**Work order**
Please repeat every record exactly, leaving out any pictures.
*** Information shown Section Begins ***
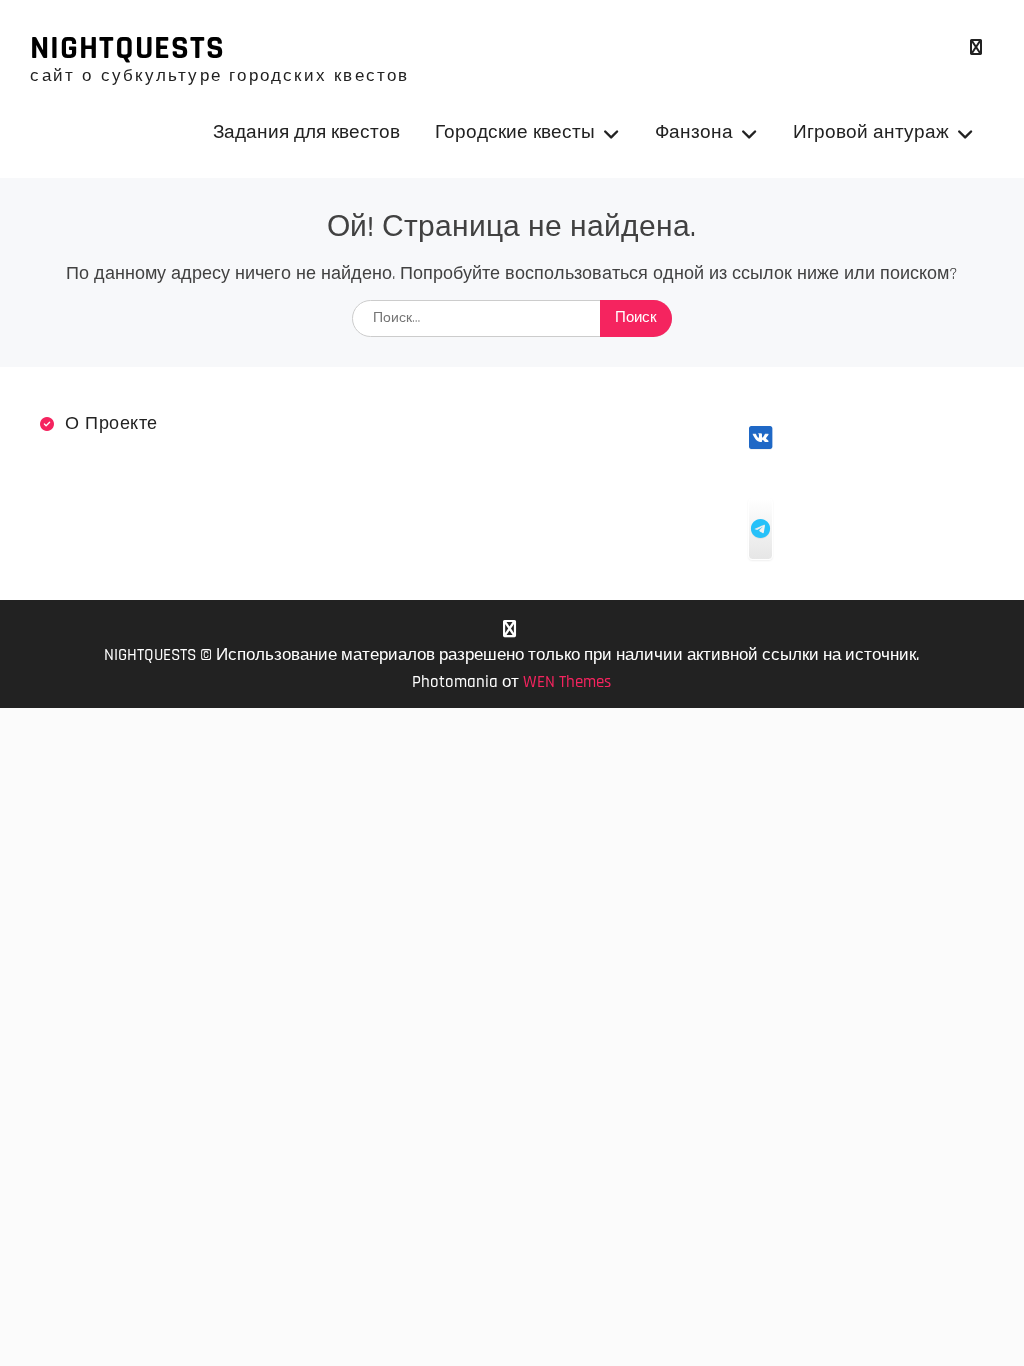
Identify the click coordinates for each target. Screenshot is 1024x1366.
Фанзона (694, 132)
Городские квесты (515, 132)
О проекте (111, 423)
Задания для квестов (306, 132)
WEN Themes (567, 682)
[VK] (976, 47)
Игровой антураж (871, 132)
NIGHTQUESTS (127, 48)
*** Information shown Section Ends ***
**Expected answer**
Identify the click coordinates for each target. Screenshot is 1024x1366.
Фанзона (694, 132)
Городские квесты (515, 132)
О проекте (111, 423)
Задания для квестов (306, 132)
WEN Themes (567, 682)
[VK] (976, 47)
Игровой антураж (871, 132)
NIGHTQUESTS (127, 48)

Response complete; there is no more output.